__EJERCICIOS POR COMPLETAR__
1) Según el texto sobre el desarrollo industrial, ¿por qué el avance de la tecnología impulsa la constante ampliación de la capacidad de consumo del mercado? Responde en una a tres oraciones.
2) Continúa, por favor, el texto sobre el desarrollo industrial a partir de su última oración.

__TEXTO PROPORCIONADO__

"""

Con industrias básica, electricidad y transportes, con economistas, administradores de empresas, técnicos y obreros especializados, habrá un crecimiento rápido que permitirá mejorar los salarios, construir viviendas, escuelas, hospitales y elevar sustancialmente las condiciones materiales y culturales de los trabajadores y sus familias.

El avance de la tecnología aplicada al desarrollo industrial, ha alcanzado un grado que impulsa la constante ampliación de la capacidad de consumo del mercado para no detener su propio proceso.  En efecto, la modalidad fundamental de la producción moderna es su carácter masivo.

La técnica y las ciencias aplicadas han elevado a niveles insospechados hasta ayer la capacidad de producción de la industria de nuestros días y tienden a aumentar más aún esa capacidad productiva.

"""

__REGISTROS EXTRAÍDOS__
"""

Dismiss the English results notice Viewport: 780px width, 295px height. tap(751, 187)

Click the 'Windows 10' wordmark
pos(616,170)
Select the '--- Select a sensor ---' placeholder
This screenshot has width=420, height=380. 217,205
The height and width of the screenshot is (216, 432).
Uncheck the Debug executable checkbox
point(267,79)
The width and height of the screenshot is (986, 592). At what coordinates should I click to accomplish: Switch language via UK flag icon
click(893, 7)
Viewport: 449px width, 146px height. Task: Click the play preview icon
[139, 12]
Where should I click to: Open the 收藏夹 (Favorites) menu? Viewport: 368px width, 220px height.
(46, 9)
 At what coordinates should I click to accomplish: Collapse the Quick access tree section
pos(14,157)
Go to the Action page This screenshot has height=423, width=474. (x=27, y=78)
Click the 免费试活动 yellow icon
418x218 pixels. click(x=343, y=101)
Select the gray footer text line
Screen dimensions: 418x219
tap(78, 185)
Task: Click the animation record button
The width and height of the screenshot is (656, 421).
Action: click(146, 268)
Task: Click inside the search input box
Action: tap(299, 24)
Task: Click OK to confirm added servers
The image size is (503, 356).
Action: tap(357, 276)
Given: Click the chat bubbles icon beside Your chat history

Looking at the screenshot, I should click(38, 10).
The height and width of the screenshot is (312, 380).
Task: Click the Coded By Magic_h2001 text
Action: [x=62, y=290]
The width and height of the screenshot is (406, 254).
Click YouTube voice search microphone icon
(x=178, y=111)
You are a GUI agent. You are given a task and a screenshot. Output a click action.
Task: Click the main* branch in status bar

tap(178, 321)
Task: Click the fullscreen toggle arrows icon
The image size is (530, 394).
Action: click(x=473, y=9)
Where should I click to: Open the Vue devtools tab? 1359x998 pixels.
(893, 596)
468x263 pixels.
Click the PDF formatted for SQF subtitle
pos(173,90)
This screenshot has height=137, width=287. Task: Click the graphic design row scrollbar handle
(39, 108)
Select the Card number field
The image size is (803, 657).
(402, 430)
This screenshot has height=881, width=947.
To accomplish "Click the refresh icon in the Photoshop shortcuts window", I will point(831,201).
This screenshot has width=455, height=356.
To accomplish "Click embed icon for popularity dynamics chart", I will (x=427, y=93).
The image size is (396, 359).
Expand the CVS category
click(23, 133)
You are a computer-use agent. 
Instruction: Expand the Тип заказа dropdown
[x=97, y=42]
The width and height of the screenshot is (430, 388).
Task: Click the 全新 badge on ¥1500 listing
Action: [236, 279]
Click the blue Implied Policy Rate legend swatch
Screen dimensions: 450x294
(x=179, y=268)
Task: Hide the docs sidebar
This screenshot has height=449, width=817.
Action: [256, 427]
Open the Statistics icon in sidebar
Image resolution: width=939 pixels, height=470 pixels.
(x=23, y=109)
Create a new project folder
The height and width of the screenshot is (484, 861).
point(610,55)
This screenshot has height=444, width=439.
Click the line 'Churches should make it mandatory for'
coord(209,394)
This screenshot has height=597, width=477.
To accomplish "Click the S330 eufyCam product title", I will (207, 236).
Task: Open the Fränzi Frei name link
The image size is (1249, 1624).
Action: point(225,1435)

"""

__RESPUESTAS DEL EJERCICIO__
1) El avance de la tecnología impulsa esa ampliación para no detener su propio proceso. La modalidad fundamental de la producción moderna es su carácter masivo.

2)
Esa realidad presupone un mercado de consumo en permanente progresión ya que sin él las plantas industriales de nuestros días se verían obligadas a limitar su enorme capacidad de producción, invalidando en la práctica económica los resultados tan afanosamente buscados y logrados por la ciencia y la técnica. Y dado que la capacidad de producción de la industria moderna crece a un ritmo mucho mayor que la población de cada país y de todos los países sumados, el aumento de la capacidad de consumo de las poblaciones resulta una exigencia de la mecánica misma del proceso productivo.

Estoy firmemente convencido de que éste es el único camino que  permitirá a nuestros pueblos liberarse de la injusticia, la miseria y la frustración. Al tiempo que afirmamos  las bases espirituales de nuestro peculiar modo de vida occidental americano y, en nuestro caso, católico, debemos colocar los fundamentos materiales que hagan imposible toda infiltración ideológica que, aun siendo incompatible con nuestra idiosincrasia, podría avanzar, embargo, a favor de la miseria que padecen nuestros pueblos.

En consecuencia, no se puede pensar en un desarrollo agrario que no se sostenga y relaciones con la provisión abun­dante de energía, la producción de acero, de fertilizantes y plaguicidas, y la construcción de vías de intercomunicación.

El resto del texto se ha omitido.